__SOURCE DOCUMENT__.
Velocity Reviews - Computer Hardware Reviews

Velocity Reviews > Newsgroups > Programming > C Programming > Does strtok require a non-null token?

Reply
Thread Tools

Does strtok require a non-null token?

 
 
ryampolsky@gmail.com
Guest
Posts: n/a
 
      10-12-2006
I'm using strtok to break apart a colon-delimited string. It basically
works, but it looks like strtok skips over empty sections. In other
words, if the string has 2 colons in a row, it doesn't treat that as a
null token, it just treats the 2 colons as a single delimiter.

Is that the intended behavior?

 
Reply With Quote
 
 
 
 
Al Balmer
Guest
Posts: n/a
 
      10-12-2006
On 12 Oct 2006 11:38:36 -0700, http://www.velocityreviews.com/forums/(E-Mail Removed) wrote:

>I'm using strtok to break apart a colon-delimited string. It basically
>works, but it looks like strtok skips over empty sections. In other
>words, if the string has 2 colons in a row, it doesn't treat that as a
>null token, it just treats the 2 colons as a single delimiter.
>
>Is that the intended behavior?


Yes. This is one of the drawbacks of strtok. From the current
position, it searches for a character *not* in the delimiter set, sets
this position as the return pointer, then searches for the first
character that *is* in the delimiter set and sets it to null.

(Individual implementations may be different, but that's the way it's
required to behave.)

For your application, it's probably easier to scan the string
yourself.

--
Al Balmer
Sun City, AZ
 
Reply With Quote
 
 
 
 
William Hughes
Guest
Posts: n/a
 
      10-12-2006

(E-Mail Removed) wrote:
> I'm using strtok to break apart a colon-delimited string. It basically
> works, but it looks like strtok skips over empty sections. In other
> words, if the string has 2 colons in a row, it doesn't treat that as a
> null token, it just treats the 2 colons as a single delimiter.
>
> Is that the intended behavior?


Yes. Just one more reason to avoid strtok().

__TO DO__.
1. In the strtok thread, shorten the paragraph that begins "Yes. This is one of the drawbacks of strtok." while keeping its main facts.
2. Carry on the strtok thread from its last post.
The data after this point isn't needed for anything here.

__STUDY MATERIAL__.
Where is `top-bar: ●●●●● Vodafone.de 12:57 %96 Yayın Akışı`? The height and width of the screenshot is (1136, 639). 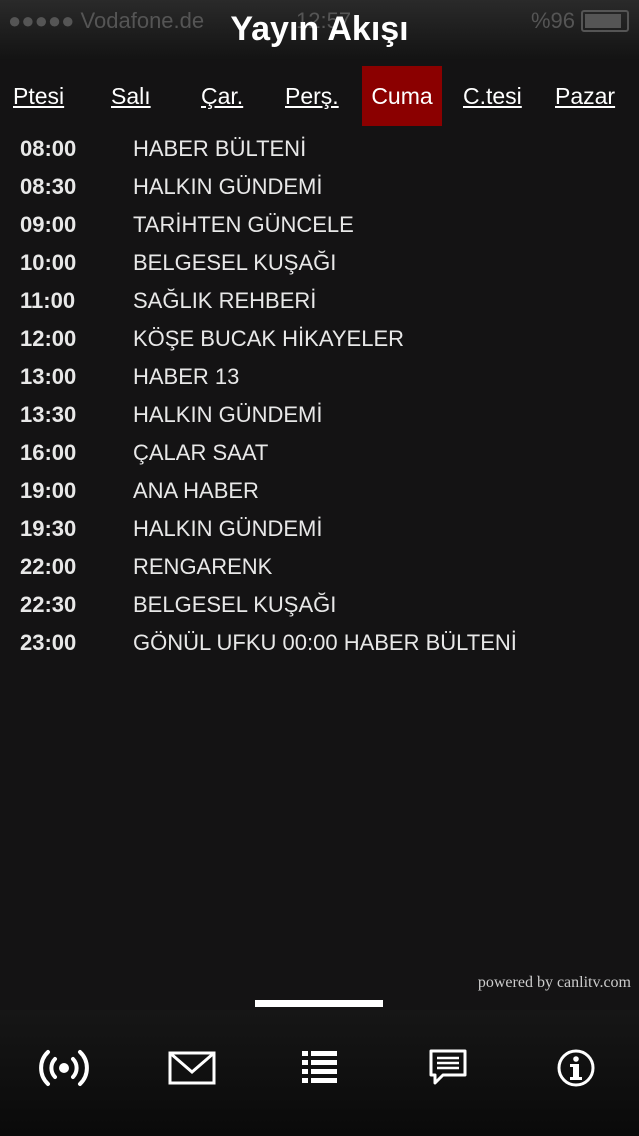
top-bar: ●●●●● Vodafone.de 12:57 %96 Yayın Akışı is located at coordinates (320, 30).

---

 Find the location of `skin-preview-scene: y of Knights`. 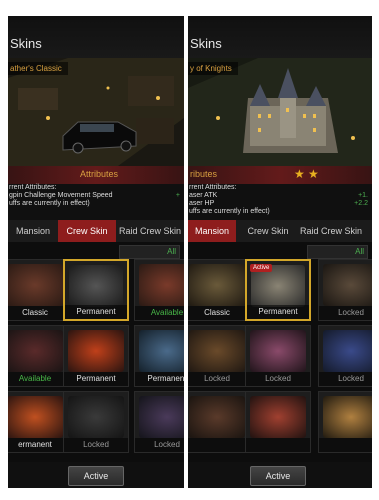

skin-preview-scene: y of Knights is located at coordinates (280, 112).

__TASK RESPONSES__.
1. Yes, and it's a known weakness of strtok. From where it is, strtok finds the first character that isn't a delimiter and returns a pointer to it. Then it finds the next delimiter character and replaces it with null.

2.
- William Hughes

 
Reply With Quote
 
Default User
Guest
Posts: n/a
 
      10-12-2006
William Hughes wrote:

>
> (E-Mail Removed) wrote:
> > I'm using strtok to break apart a colon-delimited string. It
> > basically works, but it looks like strtok skips over empty
> > sections. In other words, if the string has 2 colons in a row, it
> > doesn't treat that as a null token, it just treats the 2 colons as
> > a single delimiter.
> >
> > Is that the intended behavior?

>
> Yes. Just one more reason to avoid strtok().


Unless that's the behavior you want. Example, breaking lines into words
with white space. You don't want a bunch of "null" words.





Brian
 
Reply With Quote
 
CBFalconer
Guest
Posts: n/a
 
      10-12-2006
(E-Mail Removed) wrote:
>
> I'm using strtok to break apart a colon-delimited string. It
> basically works, but it looks like strtok skips over empty
> sections. In other words, if the string has 2 colons in a row, it
> doesn't treat that as a null token, it just treats the 2 colons as
> a single delimiter.
>
> Is that the intended behavior?


Yes. If that is a problem, consider using my toksplit routine, the
code for which has been published here before. I think googling
for "toksplit" will bring it up, so I won't burden the newsgroup
with YAC (yet another copy).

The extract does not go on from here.